Tamama: *Whispering* Put your mouth to my ear and go AGH!
Pururu: *Commanding* He ain’t going anywhere until he figures out what he is!
Keroro: I’m a pipe cleaner…No penis...
*Cuts to Keroro missing from his bed*
Pururu: *Gasp* Where is he?! I was gonna make a fortune from that spleen!
Giroro: I don’t know where Dororo is, but we should be worried about finding Keroro.
Pururu: *Low* Oh… yeah. Dororo. Wow, you guys are easy.
Giroro: Damn idiot. This isn’t the first time he’s gone missing. It happened all the time when we were kids- wait, wait, NO! *Vomits, scene transitions to flashback*
Joriri: I used to think “Yo Mama” jokes were funny. Now I just find them in my sleeping bag.
Goriri: Damnit! Not you!
Snake: *Pops in from up top* You need to collect more dogtags!
Raiden: *Also pops in* Hey guys, there’s a bomb in the bathroom.
Snake: RRAAAGH! *Star Wars klaxon*
*Scene transitions back*
Giroro: You know what? Fuck it. He’ll turn up somewhere.
*Pururu turns and hears Keroro in the desk*
Keroro: *Muffled* No penis… no penis… no penis…
*Pururu opens cabinet*
Keroro: *Muffled* No penis… *Clear but low* Oh hey. No penis… This is my roommate Carl. Don’t talk to him; he is penis.
Pururu: *Casual* So, think you’re starting to get over it?
Keroro: *Low* Kind of. I’ve been trying to imagine what Dororo looks like under his mask, but he always looks like Tamama. Then I’m right back to square one.
Pururu: You know, it’s okay to like both men and women.
Keroro: …Oh yeah. Works for me.
Giroro: *Background* AAAAAAAAAAGH!
Keroro: *Flirty* So Pururu, there’s room in here for one more.
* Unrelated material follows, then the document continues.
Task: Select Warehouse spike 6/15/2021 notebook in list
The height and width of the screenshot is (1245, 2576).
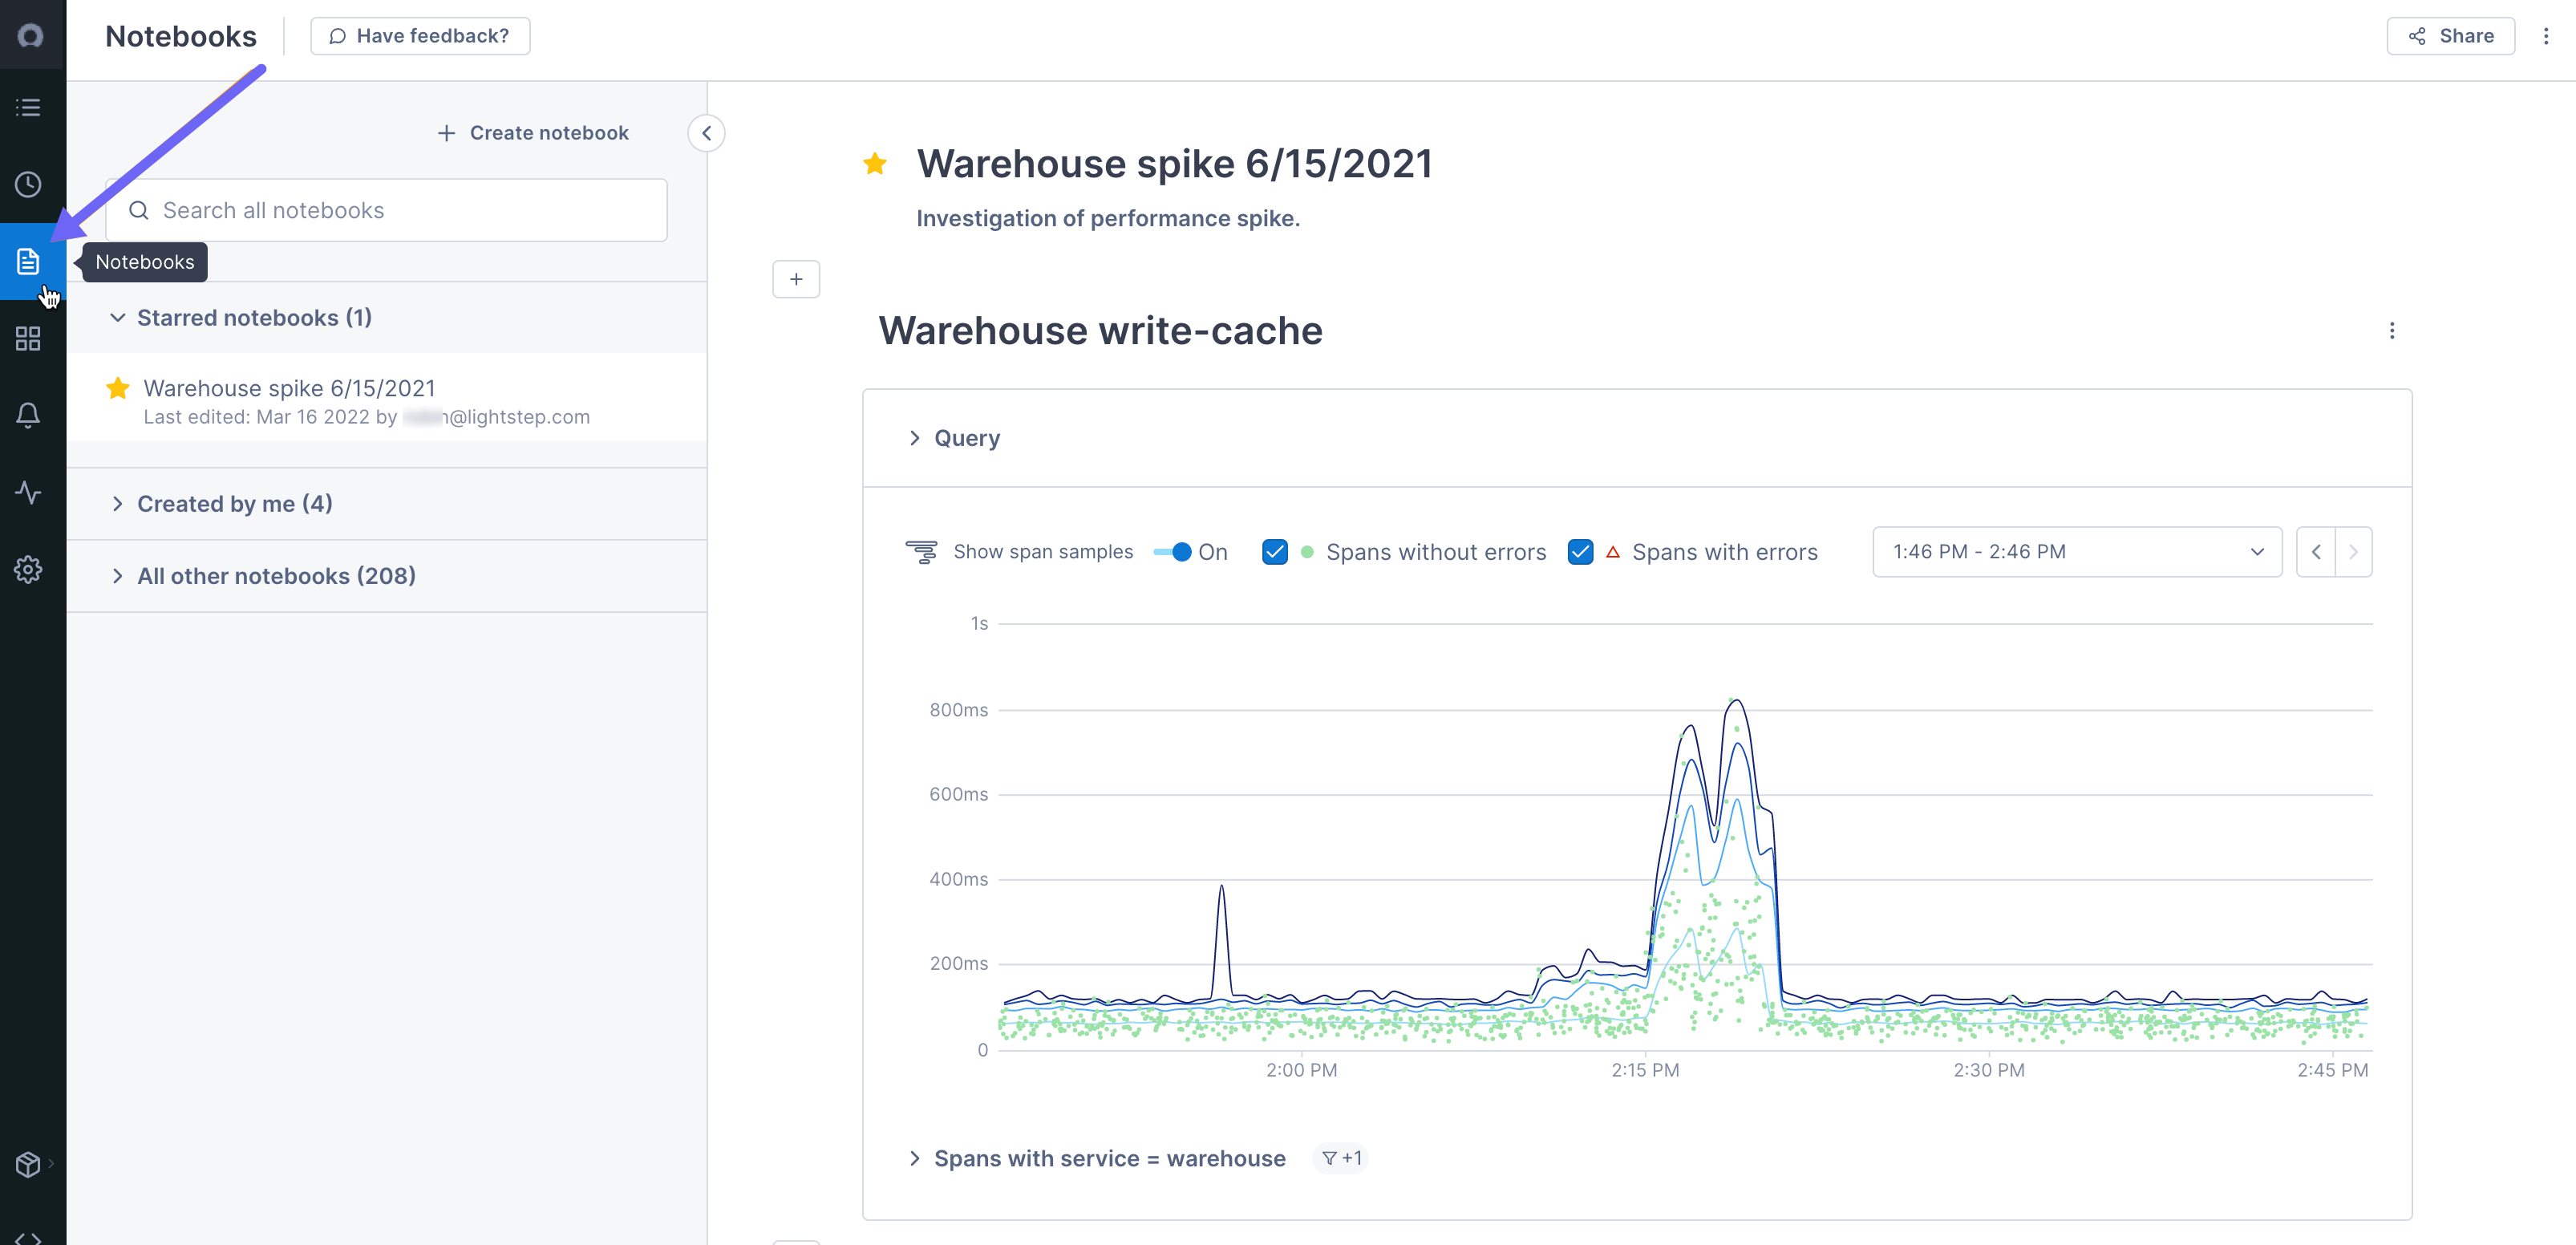Action: click(289, 389)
Pururu: *Seductive* Ha, ha, Carl, put a sock on the handle on your way out…
Keroro: I don’t get it.
*Post-Credits 1- Joriri*
Joriri: Sometimes I get lost in thought. What's the best route out of “I wonder what dirt tastes like”?
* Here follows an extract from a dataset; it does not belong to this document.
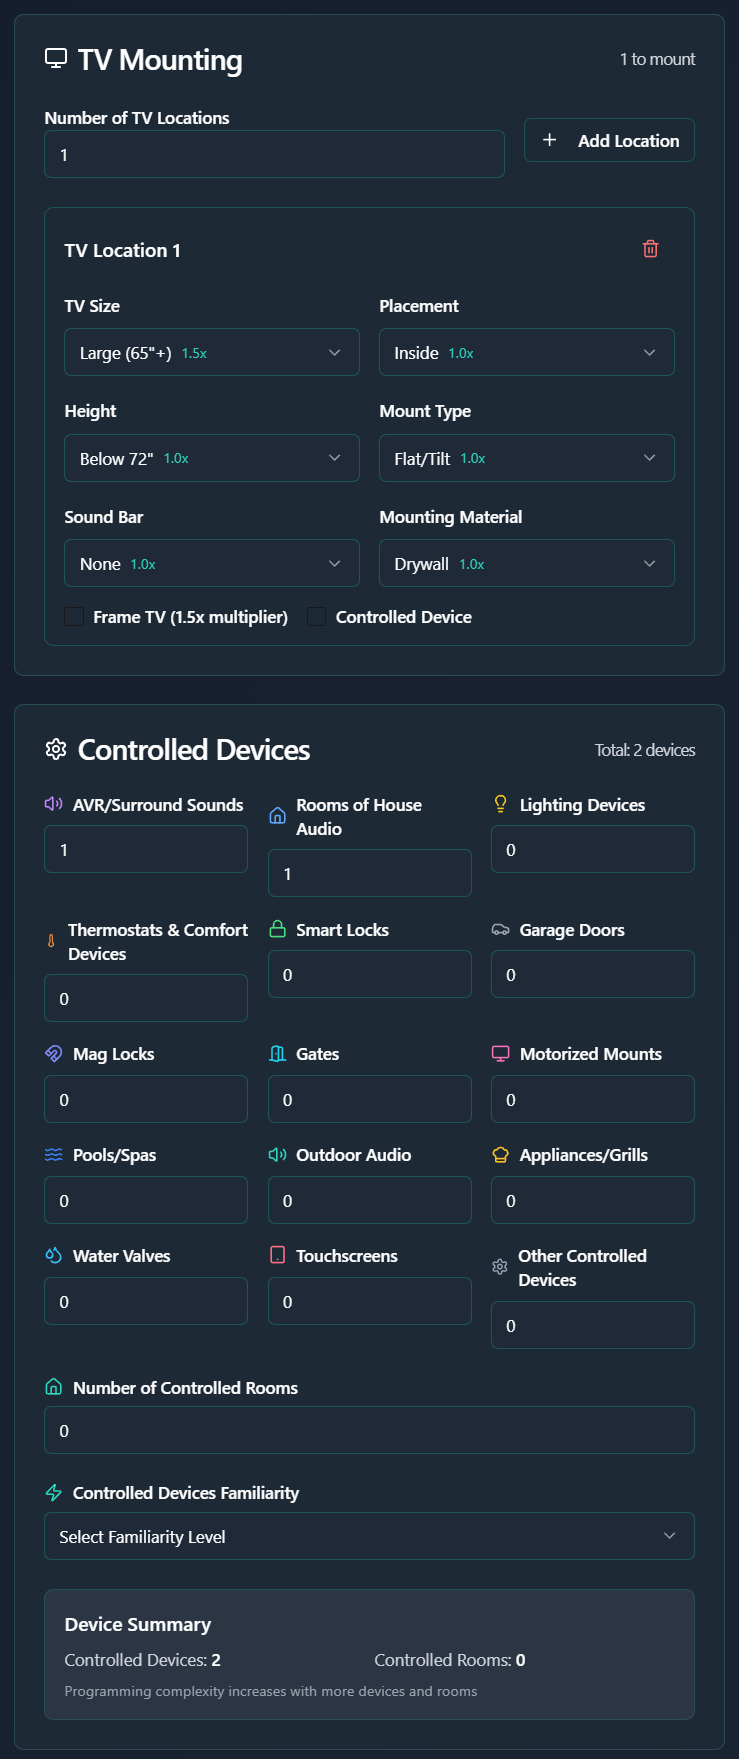
Task: Delete TV Location 1 with trash icon
Action: 650,249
Raiden: *Pops in* You guys going to iHop? Yeah, I'm going to iHop. *Slides off*
*Part 2 – Pururu*
Pururu: *Professional* Hello, Lieutenant? I’ve successfully infiltrated Keroro’s base and assessed his platoon’s weaknesses.
I can assure you, Lieutenant, they won’t be a problem for you and your men. Well… most of them won’t…
No, not Keroro. It’s Zeroro, or “Dororo” as he’s calling himself now. He might have been the strongest Keronian I’ve ever seen in my life.
No, you don’t understand, sir. Dororo is made of pure disease.
Very well. I will have my report sent out immediately. But I suggest telling HQ to setup a Plan B just in case.
Very good. Goodbye Lieutenant. Chief Medic Pururu out.